Of course it is not unique to Ventoy.
Basically because it is not Ventoy's doing.
But ...
Didn't you know?
Didn't they tell you?
I guess you didn't see the writing on the wall either ...
All that was put there to keep you from wanting to dance.
.
Medicat and Ventoy
A great combination to get all sorts of ISO's onto a single SSD or memory stick, so you don't have to worry about having the right tool, just need the single tool.
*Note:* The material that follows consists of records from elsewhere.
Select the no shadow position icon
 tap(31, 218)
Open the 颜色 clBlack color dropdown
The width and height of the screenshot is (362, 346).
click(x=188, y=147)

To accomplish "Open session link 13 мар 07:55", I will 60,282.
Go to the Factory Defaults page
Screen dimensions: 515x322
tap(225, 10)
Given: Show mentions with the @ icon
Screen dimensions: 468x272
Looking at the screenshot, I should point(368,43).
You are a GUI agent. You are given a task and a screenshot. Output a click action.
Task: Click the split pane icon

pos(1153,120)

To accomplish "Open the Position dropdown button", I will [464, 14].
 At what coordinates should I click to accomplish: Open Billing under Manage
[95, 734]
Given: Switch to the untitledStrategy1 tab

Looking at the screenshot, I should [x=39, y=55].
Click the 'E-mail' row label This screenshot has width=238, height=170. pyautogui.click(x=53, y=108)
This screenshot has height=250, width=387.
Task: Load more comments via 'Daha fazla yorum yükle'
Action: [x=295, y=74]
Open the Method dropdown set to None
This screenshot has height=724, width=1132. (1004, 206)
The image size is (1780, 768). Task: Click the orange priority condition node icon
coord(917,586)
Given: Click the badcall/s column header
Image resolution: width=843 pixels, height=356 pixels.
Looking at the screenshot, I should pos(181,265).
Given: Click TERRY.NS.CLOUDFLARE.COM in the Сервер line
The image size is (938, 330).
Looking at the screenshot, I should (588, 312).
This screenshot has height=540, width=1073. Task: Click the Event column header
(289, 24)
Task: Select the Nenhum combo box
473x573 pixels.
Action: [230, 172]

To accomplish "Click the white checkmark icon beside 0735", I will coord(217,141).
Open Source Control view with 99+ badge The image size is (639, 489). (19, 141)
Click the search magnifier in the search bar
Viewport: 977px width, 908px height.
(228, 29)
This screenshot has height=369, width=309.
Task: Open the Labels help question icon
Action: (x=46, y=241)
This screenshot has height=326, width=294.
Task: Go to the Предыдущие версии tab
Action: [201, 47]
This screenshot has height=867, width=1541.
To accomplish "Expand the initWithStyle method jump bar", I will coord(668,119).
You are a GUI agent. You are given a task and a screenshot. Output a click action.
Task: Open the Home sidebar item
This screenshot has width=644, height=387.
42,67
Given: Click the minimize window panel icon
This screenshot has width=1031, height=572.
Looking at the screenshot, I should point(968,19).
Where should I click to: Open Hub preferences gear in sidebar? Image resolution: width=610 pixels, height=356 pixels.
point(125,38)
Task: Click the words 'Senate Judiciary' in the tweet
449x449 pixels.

Stick a copy of each of the two flavours of Memtest on it, add a Live Linux install, a full Linux, The Windows 10 and Windows 11 installation media and you are off to the races.
Re: Medicat and Ventoy
Might as well add ChromeOS Flex and a MacOS image to the 'ventoy' partition.
Handy indeed!
A great little tool, and always a permanent member of my 'ISO collection', kept on my media partition, ready to be burned to a stick at any time. I've used it for lots of machine-upgrading and disk-shuffling games. I'm curious how many people are really working on it - there's a few on the 'Contact' page, but a couple are already noted to be inactive. I think this project is worthy of a donation...
I keep a little metal Ventoy-formatted usb drive on my keys.
Gparted, a live Linux Mint iso, Memtest, ShredOS, plus W10 and 11 recovery drives all on there, its come in handy a few times.
Atom
There are 64 bit Atom laptops & tablets that run 32 bit Win10 because Intel crippled the design. Even one more address pin would have allowed enough DRAM for 64 bit Win10. They will run 64 bit Debian, but you need to edit the ISO's UEFI 64 bit boot loader and put the 32 bit one. Then the 64 bit Debian live can run or install.